• **EXERCISE GOAL**
All that is needed is the lines from the one containing "Task: Click the Pidgin" through the end of the listing, printed exactly, with no pictures among them.

• **SUPPLIED DATA**
____
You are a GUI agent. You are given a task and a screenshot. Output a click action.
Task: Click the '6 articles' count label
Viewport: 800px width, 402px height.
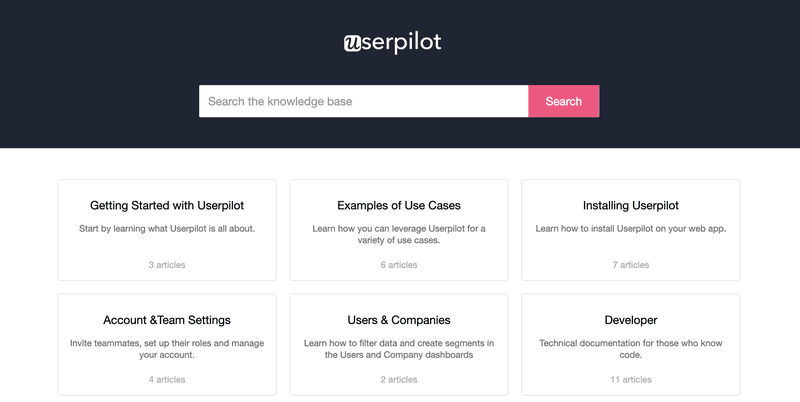399,265
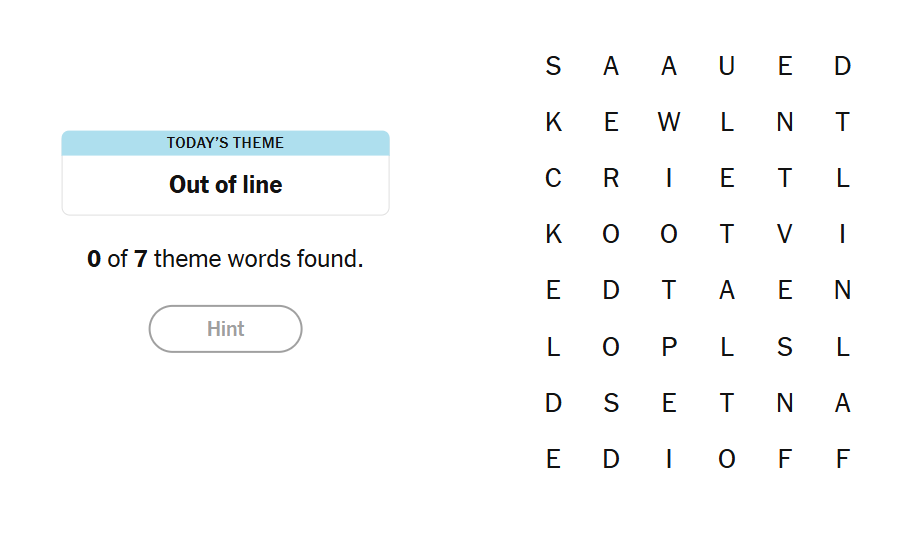Tap the letter P in the grid
The width and height of the screenshot is (916, 538).
[x=669, y=347]
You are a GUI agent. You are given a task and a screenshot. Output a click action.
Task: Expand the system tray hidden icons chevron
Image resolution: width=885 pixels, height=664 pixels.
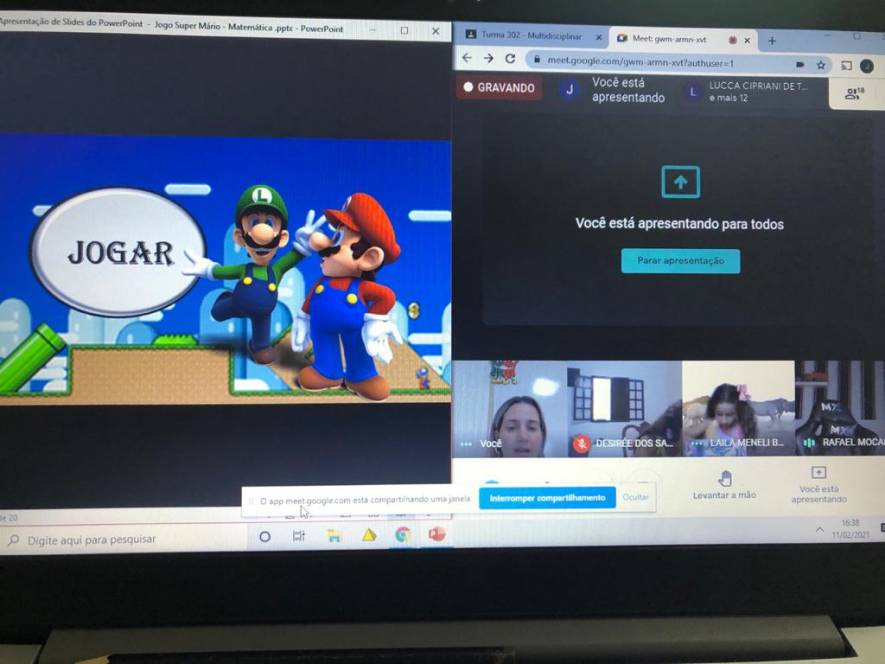(x=820, y=530)
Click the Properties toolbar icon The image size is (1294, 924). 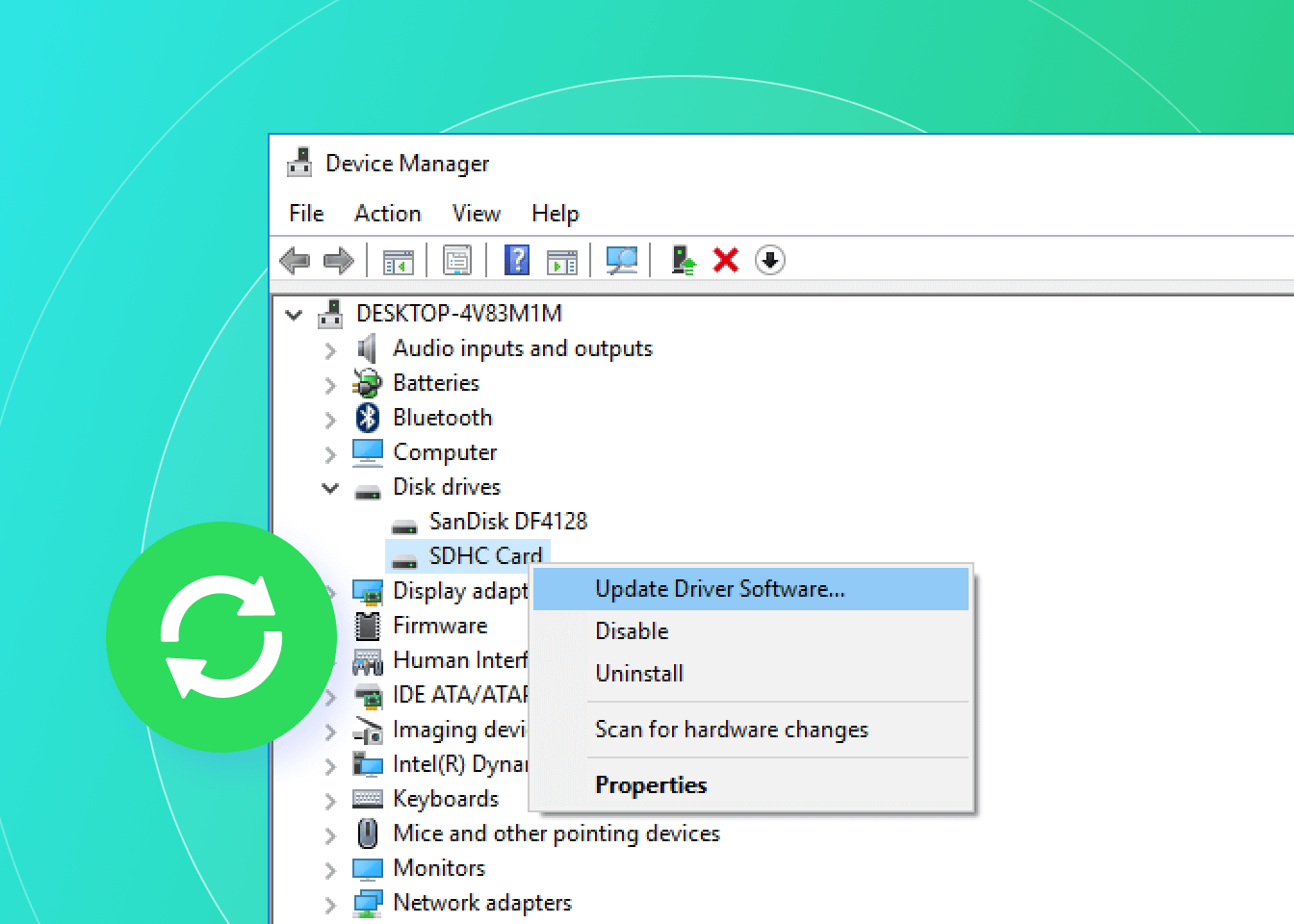pos(457,260)
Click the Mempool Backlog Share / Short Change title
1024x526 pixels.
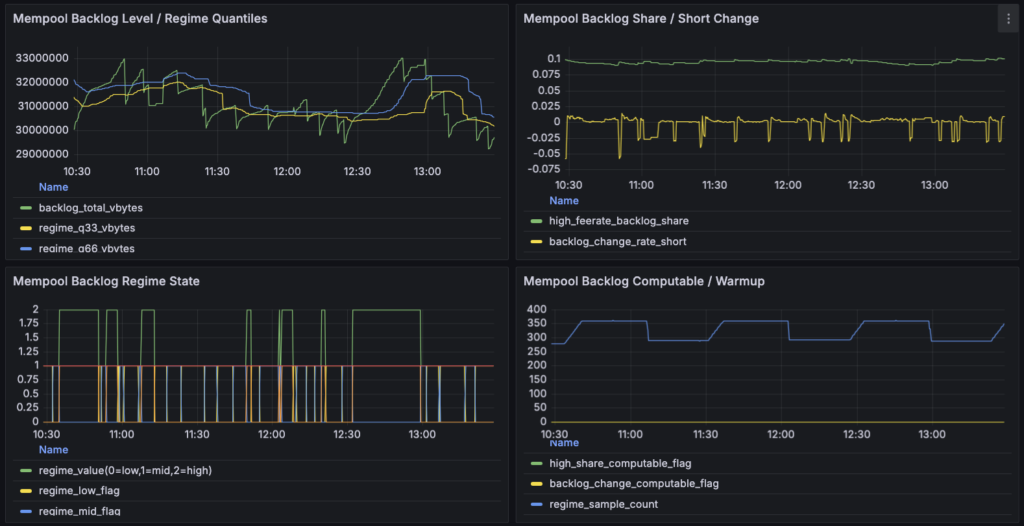[640, 18]
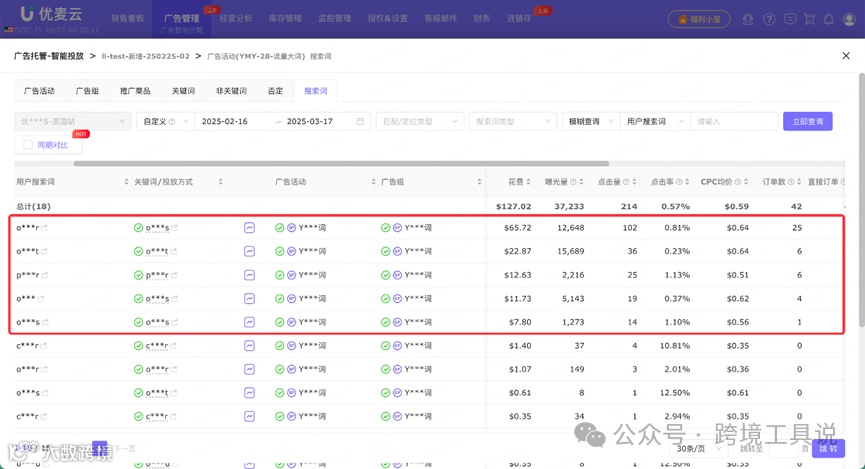This screenshot has width=865, height=469.
Task: Click the horizontal table scrollbar
Action: (x=341, y=164)
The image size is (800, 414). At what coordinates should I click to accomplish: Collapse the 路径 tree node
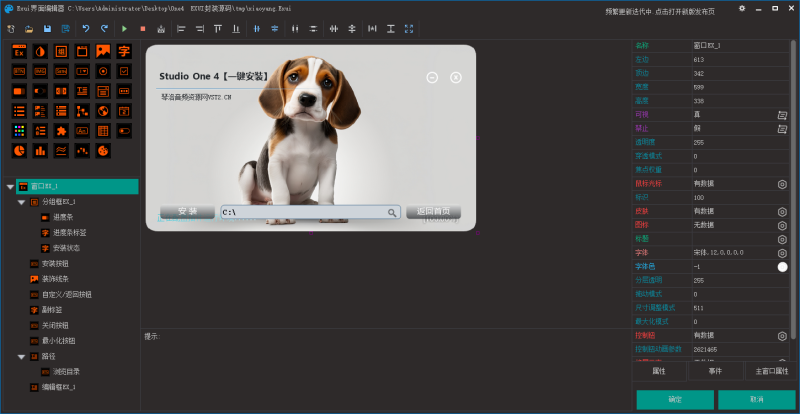tap(21, 356)
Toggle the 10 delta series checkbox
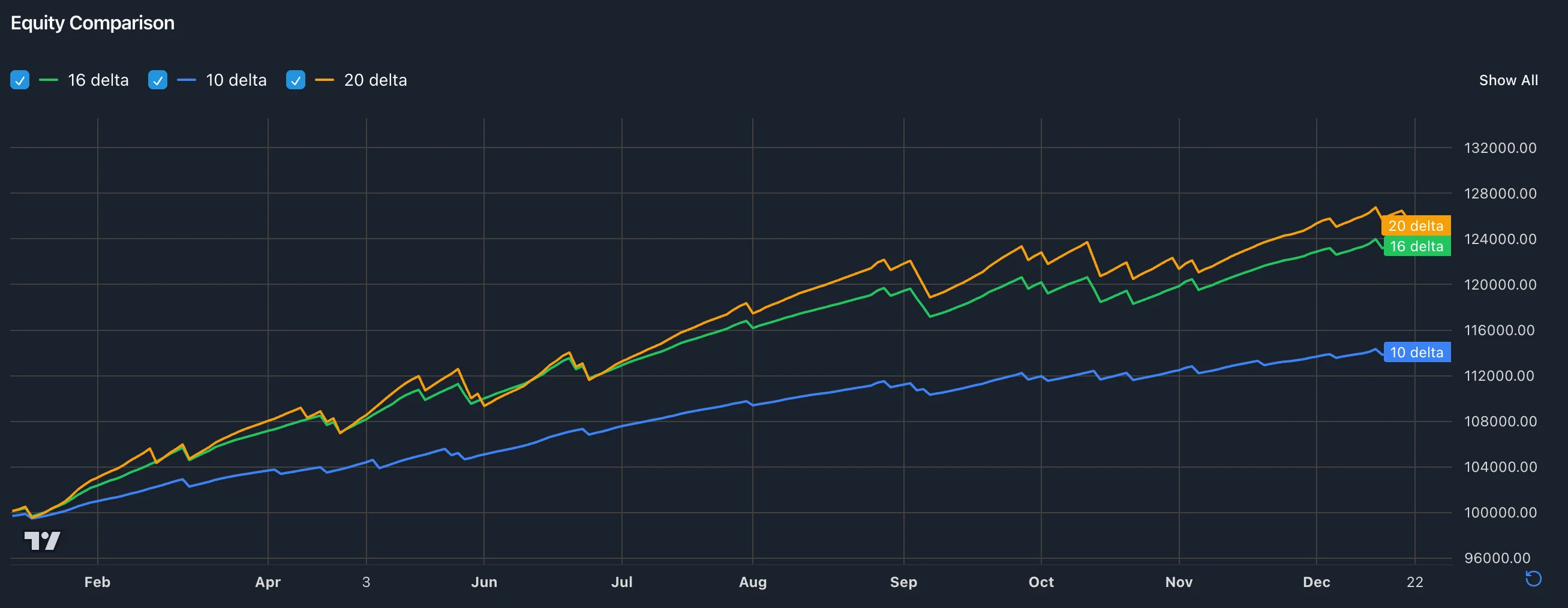1568x608 pixels. coord(158,80)
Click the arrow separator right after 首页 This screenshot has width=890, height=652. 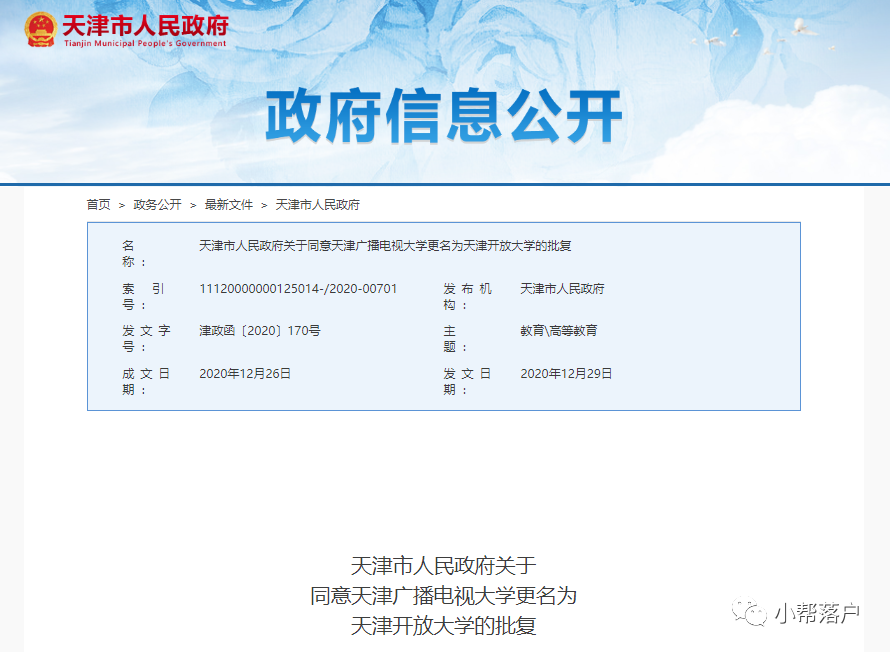coord(122,204)
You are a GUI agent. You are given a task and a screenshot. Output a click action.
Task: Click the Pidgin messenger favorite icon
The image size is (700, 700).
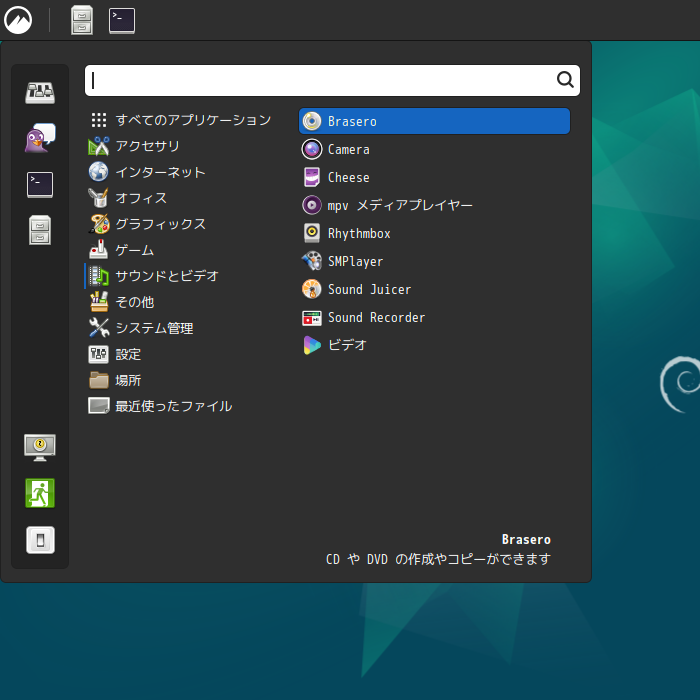[40, 139]
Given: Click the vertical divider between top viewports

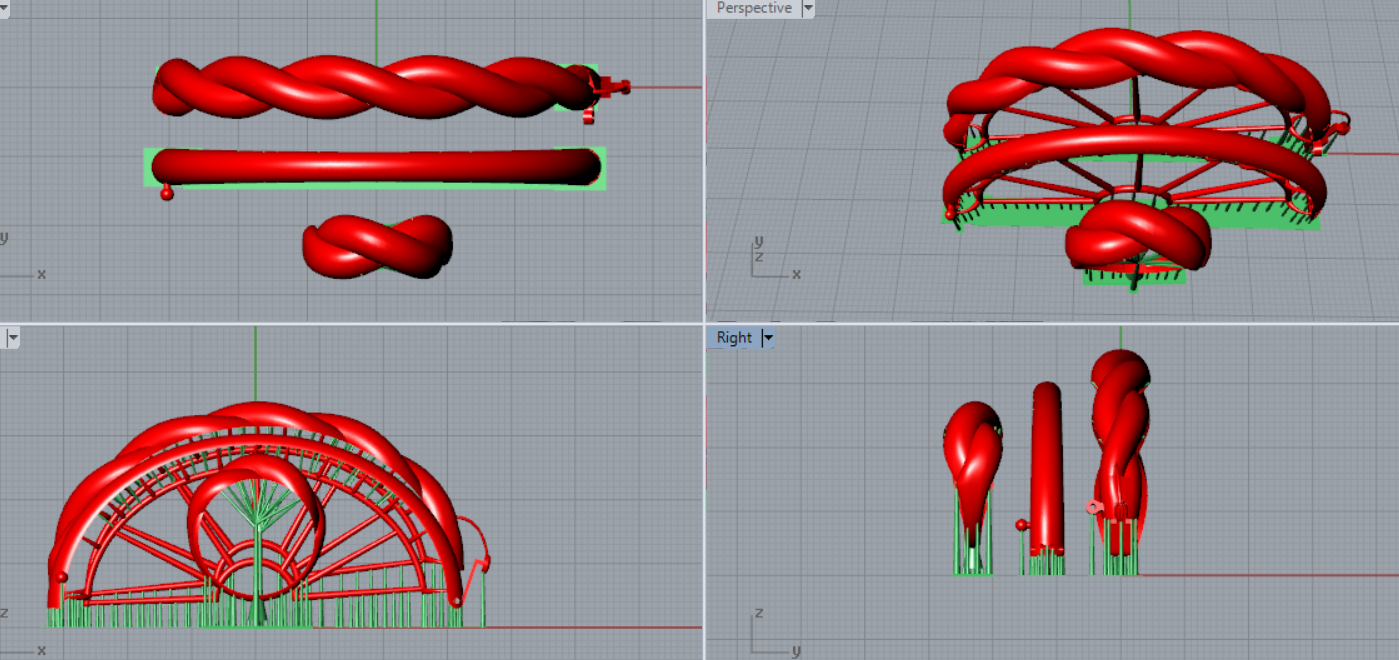Looking at the screenshot, I should (x=704, y=160).
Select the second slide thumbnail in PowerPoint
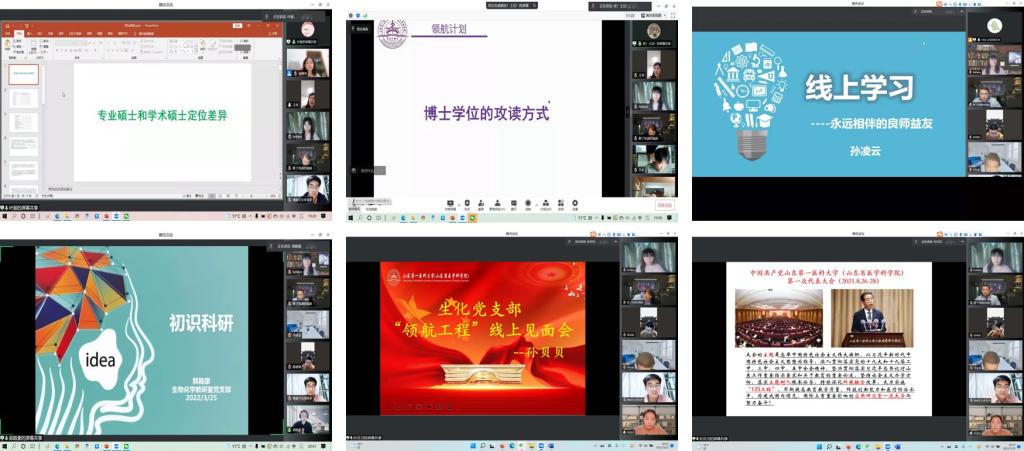1024x451 pixels. coord(23,98)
____
• **WRITTEN REPLY**
Task: Click the Pidgin messenger favorite icon
The image size is (700, 700).
[40, 139]
Given: Click the vertical divider between top viewports

Looking at the screenshot, I should (x=704, y=160).
Select the second slide thumbnail in PowerPoint
1024x451 pixels. coord(23,98)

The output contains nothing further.